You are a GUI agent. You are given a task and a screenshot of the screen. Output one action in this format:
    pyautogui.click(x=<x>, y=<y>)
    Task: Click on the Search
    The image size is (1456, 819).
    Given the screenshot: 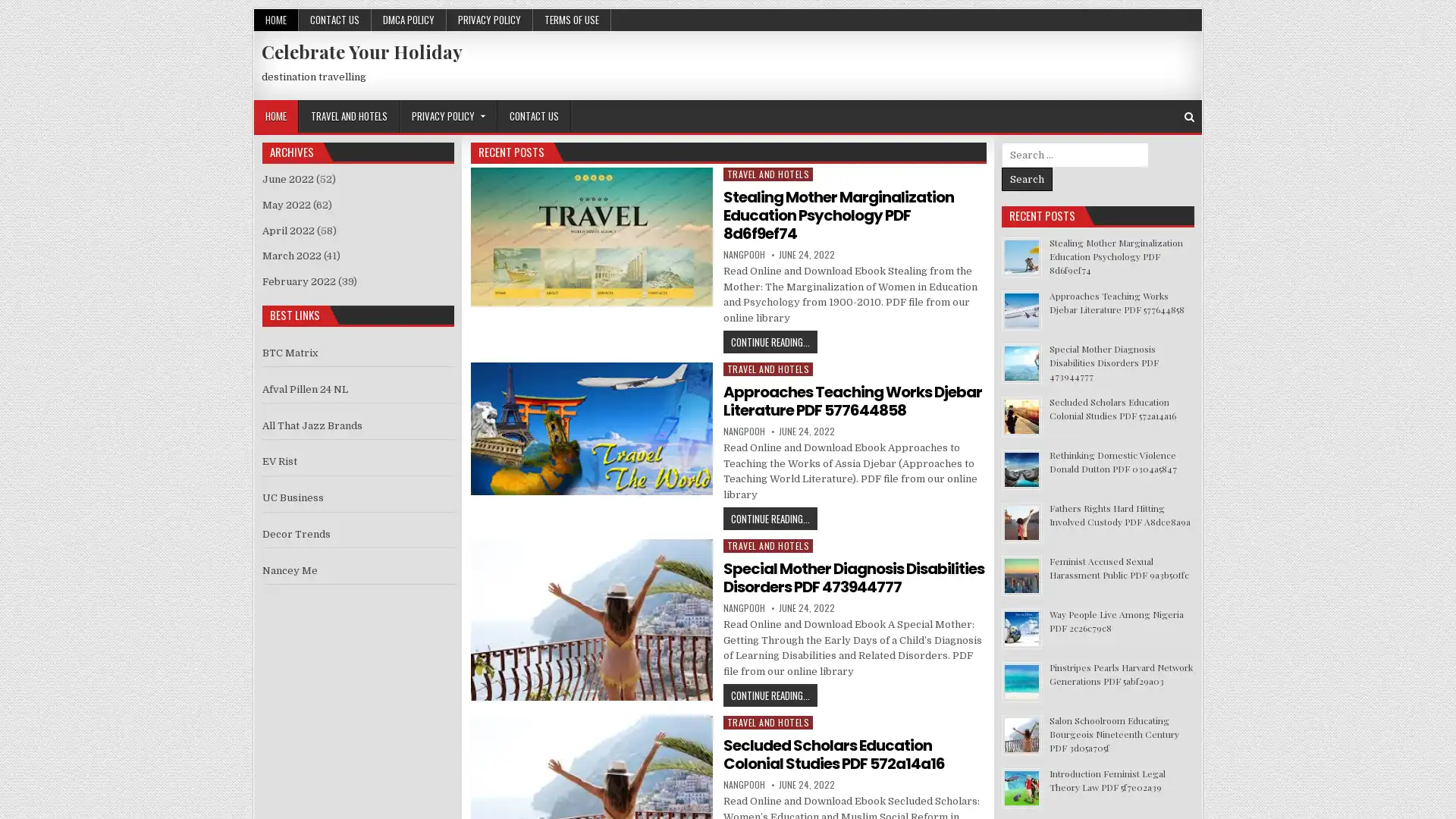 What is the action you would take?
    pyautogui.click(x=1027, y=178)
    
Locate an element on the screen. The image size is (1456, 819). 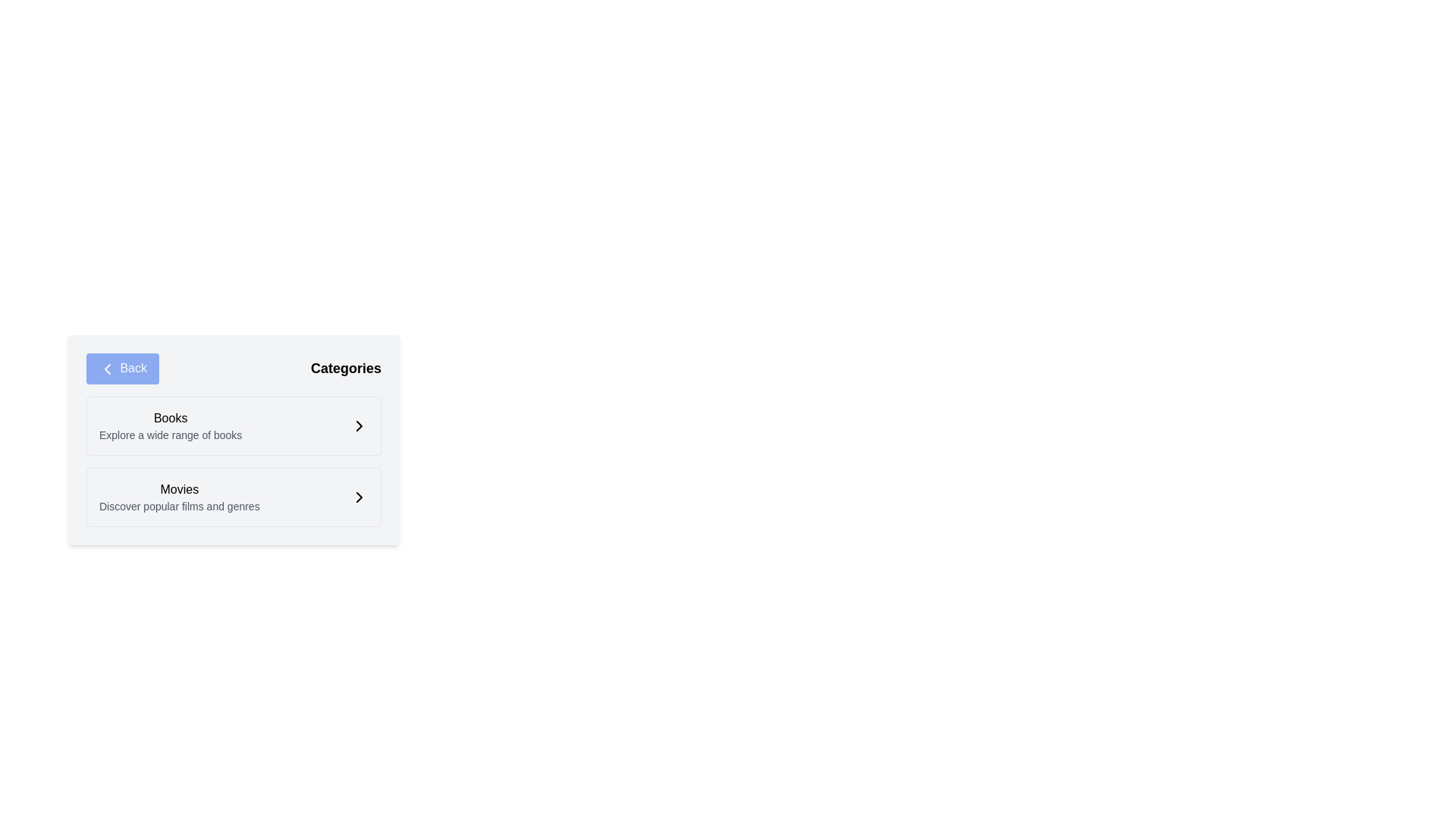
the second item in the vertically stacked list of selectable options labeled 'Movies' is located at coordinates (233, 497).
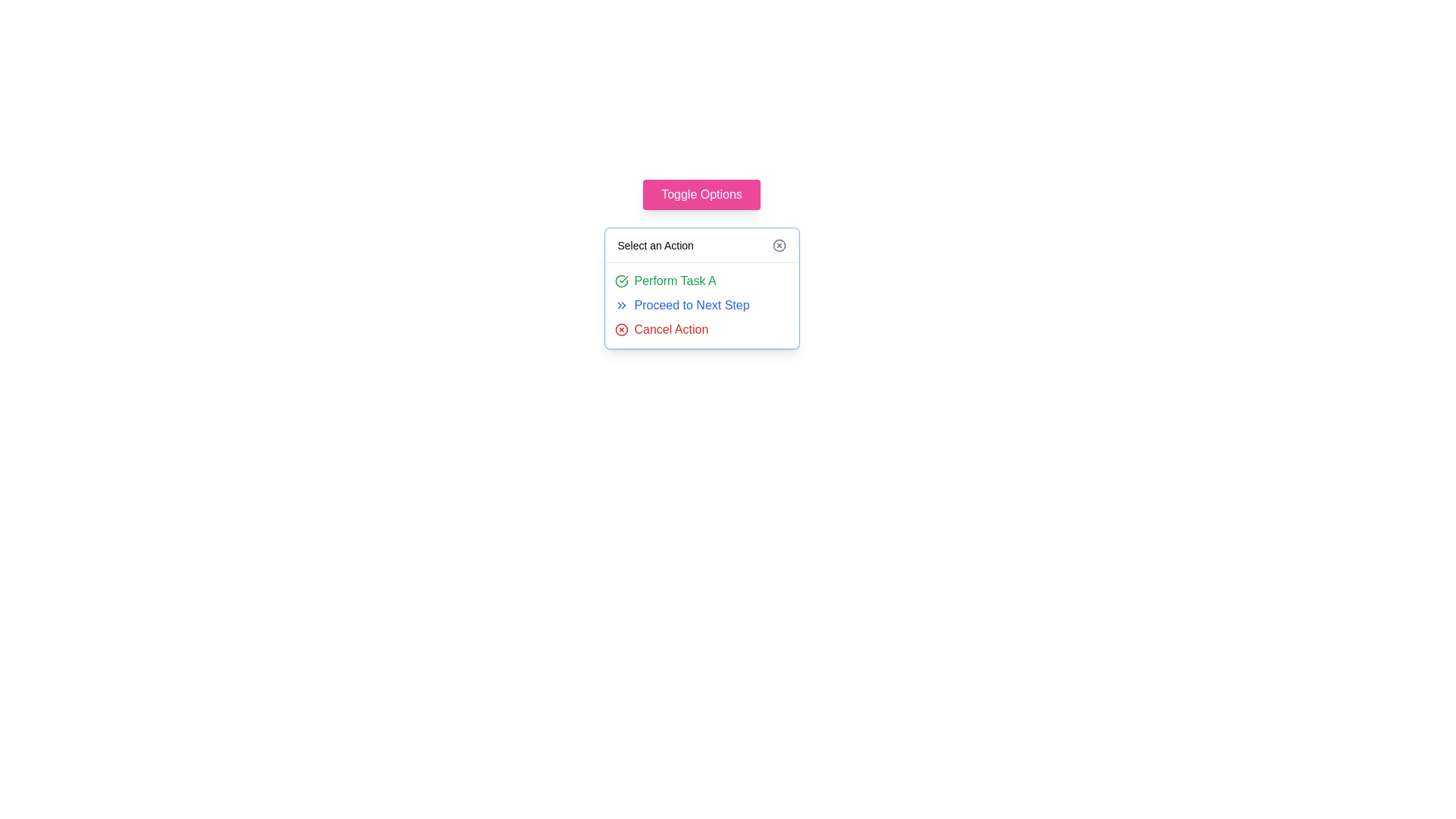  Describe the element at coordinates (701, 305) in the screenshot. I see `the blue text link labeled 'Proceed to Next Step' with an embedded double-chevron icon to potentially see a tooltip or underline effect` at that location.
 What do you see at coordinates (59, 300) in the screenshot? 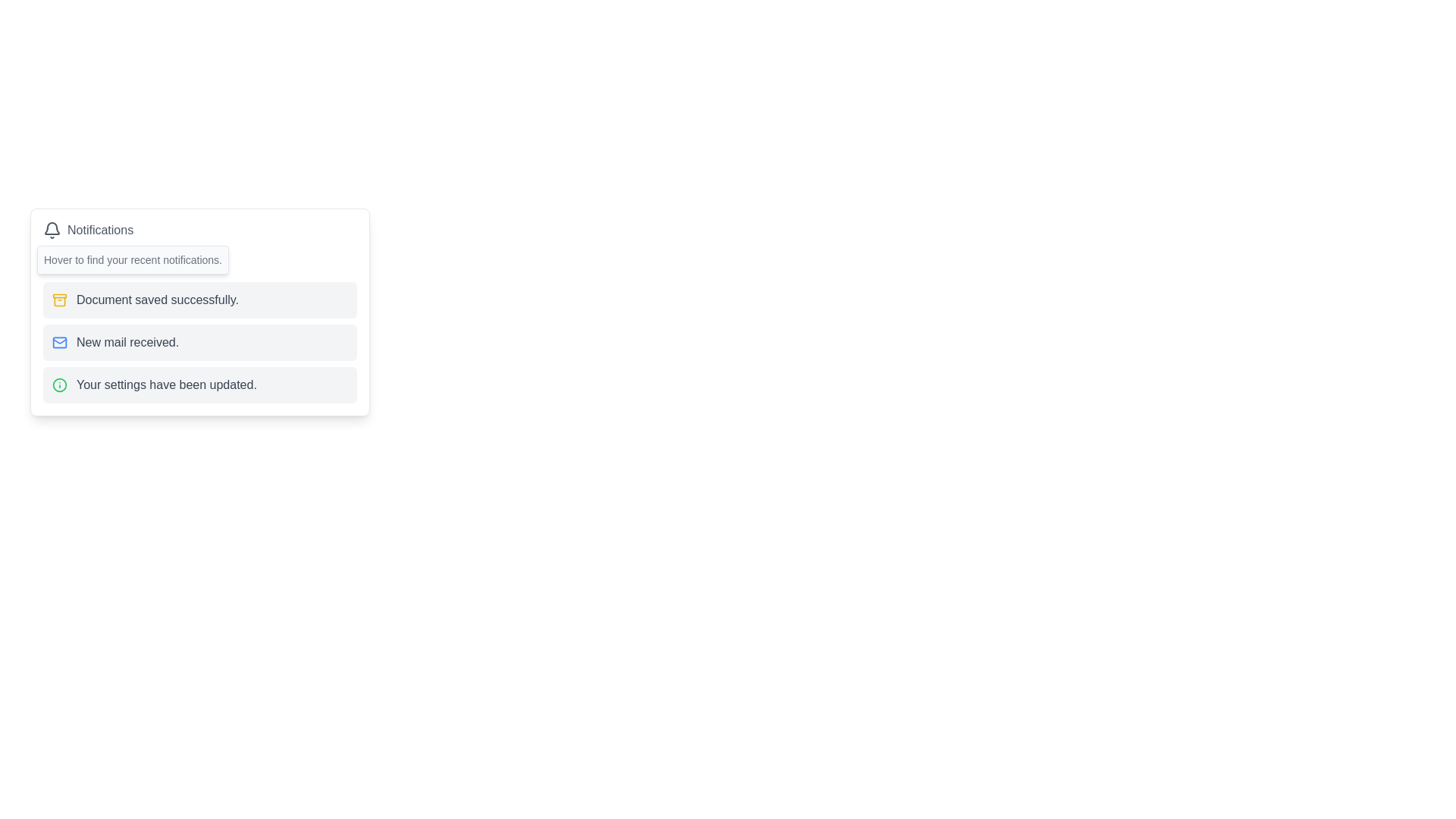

= = = = =

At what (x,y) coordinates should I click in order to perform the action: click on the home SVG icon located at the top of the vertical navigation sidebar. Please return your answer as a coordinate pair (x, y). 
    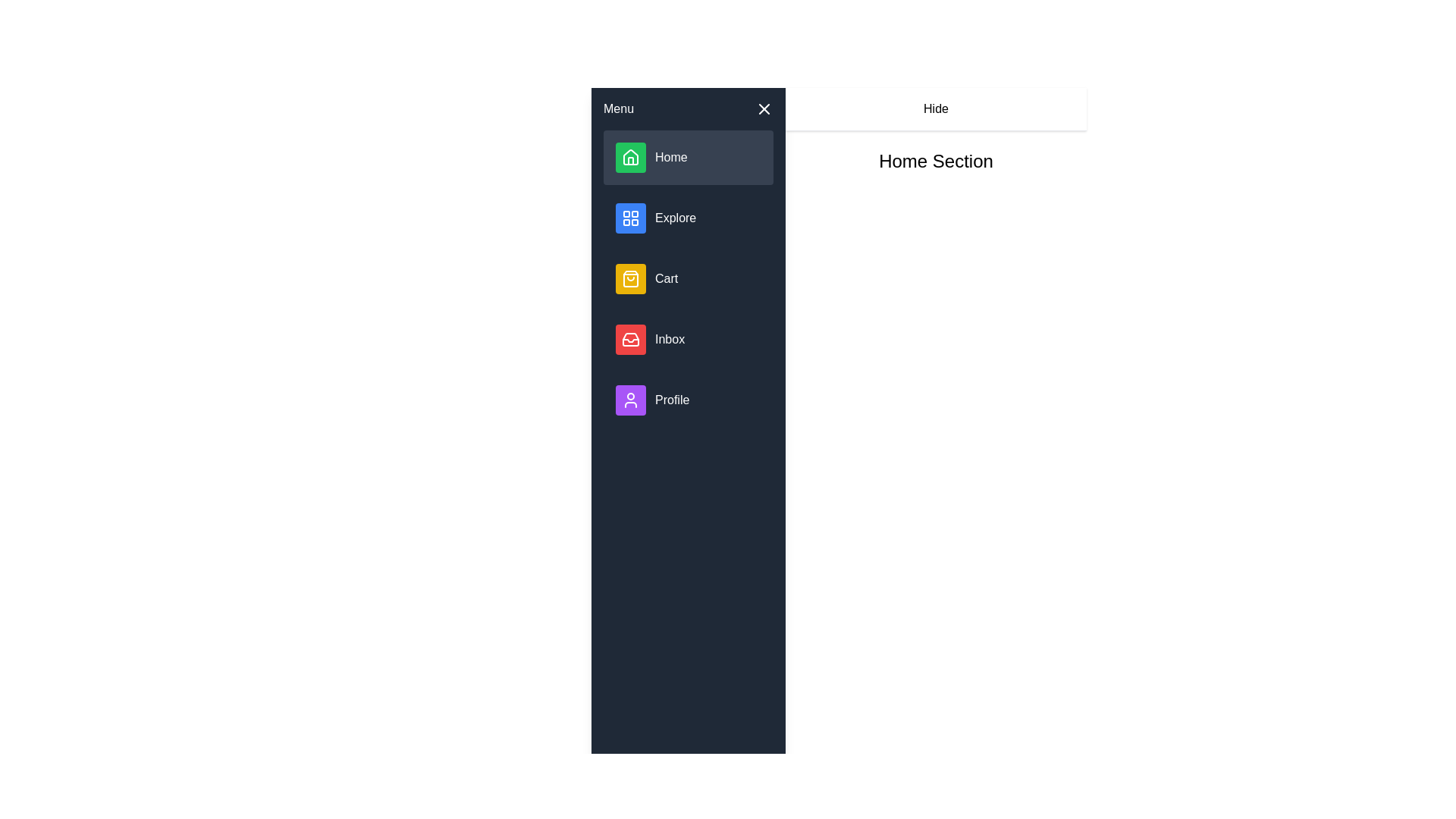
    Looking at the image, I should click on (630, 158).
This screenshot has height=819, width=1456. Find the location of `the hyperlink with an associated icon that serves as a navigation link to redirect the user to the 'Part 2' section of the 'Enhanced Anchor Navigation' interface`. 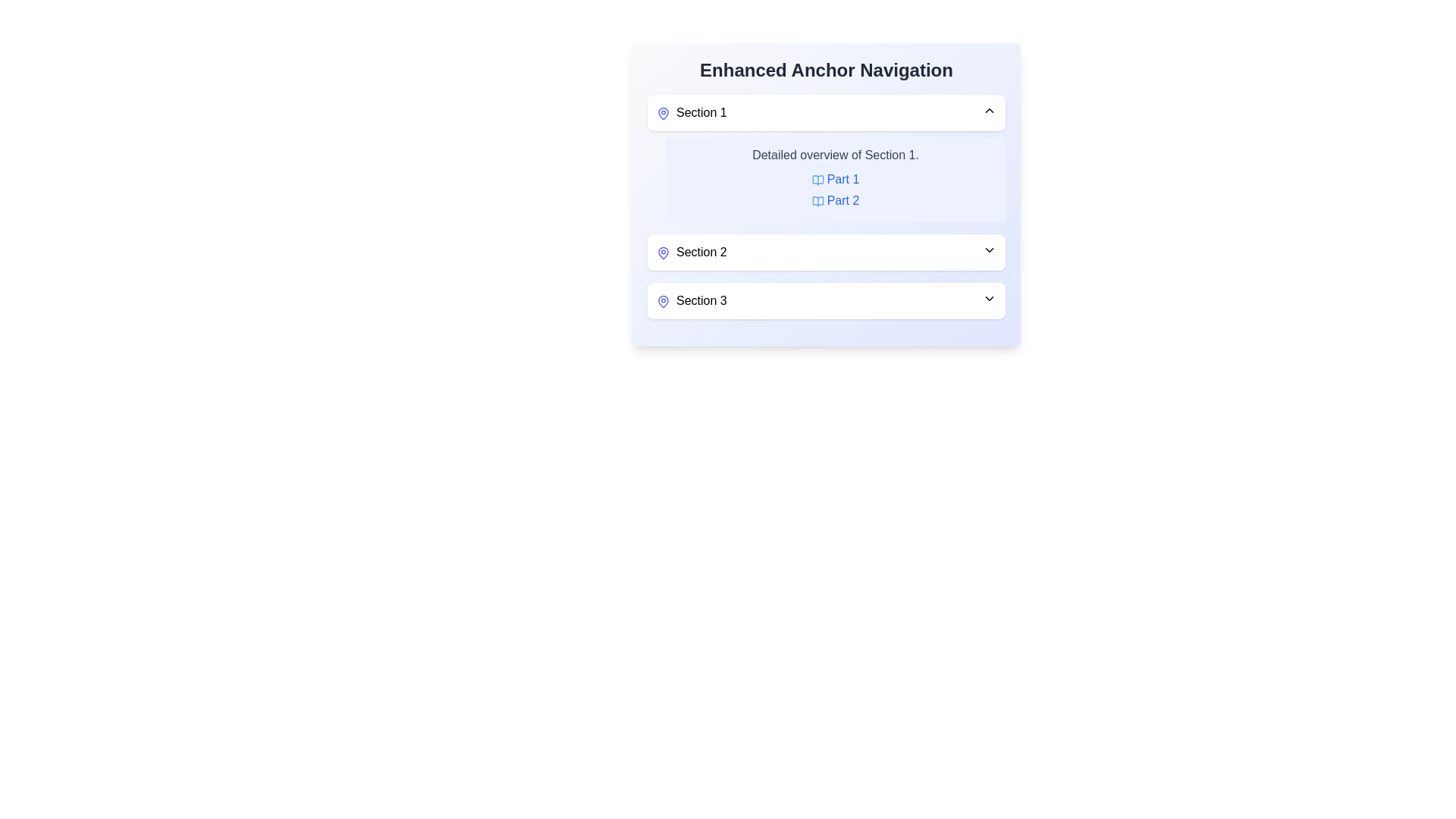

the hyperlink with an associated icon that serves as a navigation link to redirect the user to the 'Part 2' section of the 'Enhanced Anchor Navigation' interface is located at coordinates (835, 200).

= = = = =

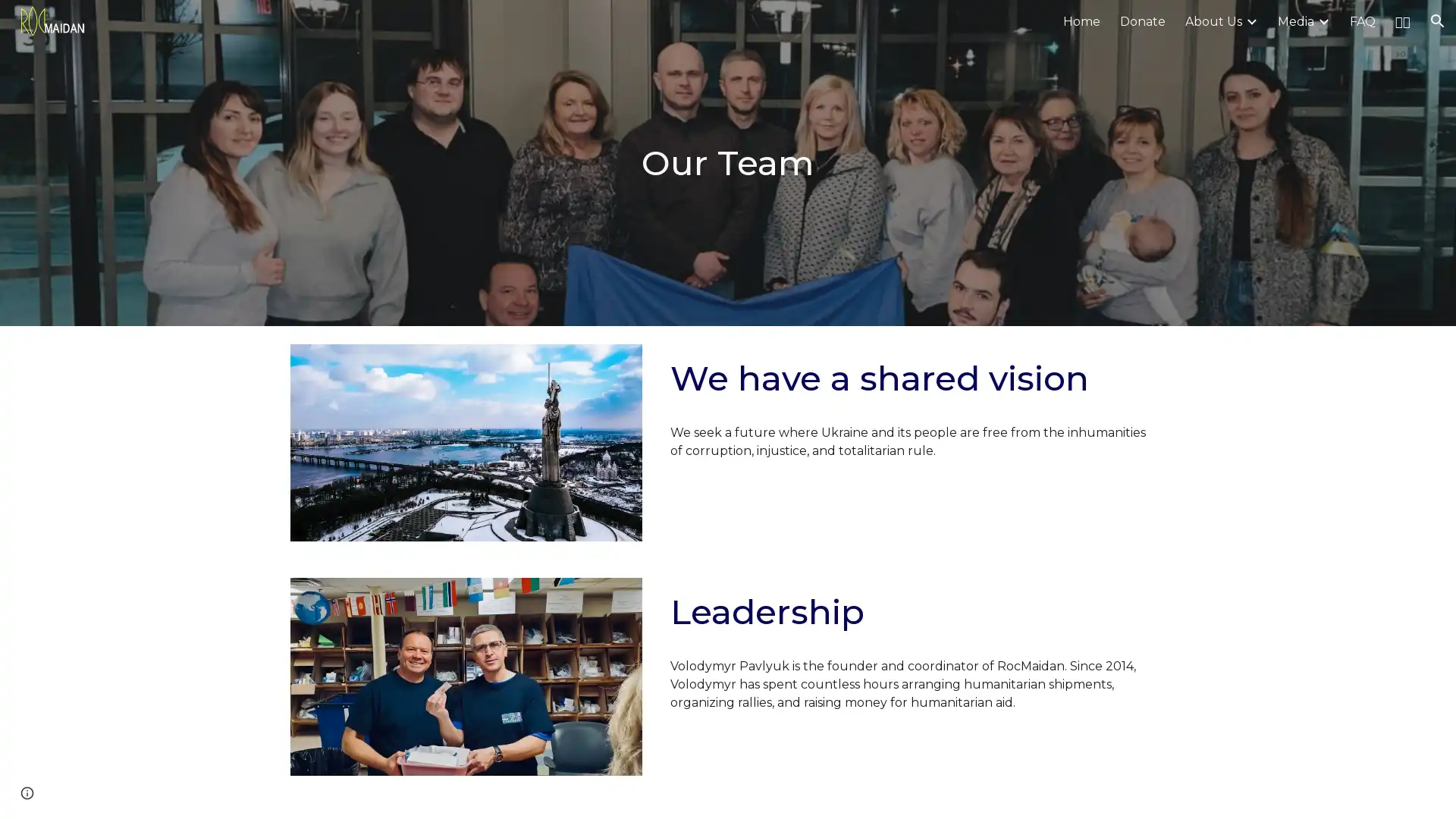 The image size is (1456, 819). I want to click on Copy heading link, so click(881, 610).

= = = = =

### What to produce
Put the data lines starting at the one containing "Locate an element" and ending at the one containing "What do you" into a JSON list of strings, one per line, skipping blank lines. Leave the pictures out.

### Completed task
[
  "Locate an element on the screen. The image size is (1456, 819). ",
  "the second item in the vertically stacked list of selectable options labeled 'Movies' is located at coordinates (233, 497).",
  "  Describe the element at coordinates (701, 305) in the screenshot. I see `the blue text link labeled 'Proceed to Next Step' with an embedded double-chevron icon to potentially see a tooltip or underline effect` at that location.",
  " What do you see at coordinates (59, 300) in the screenshot? "
]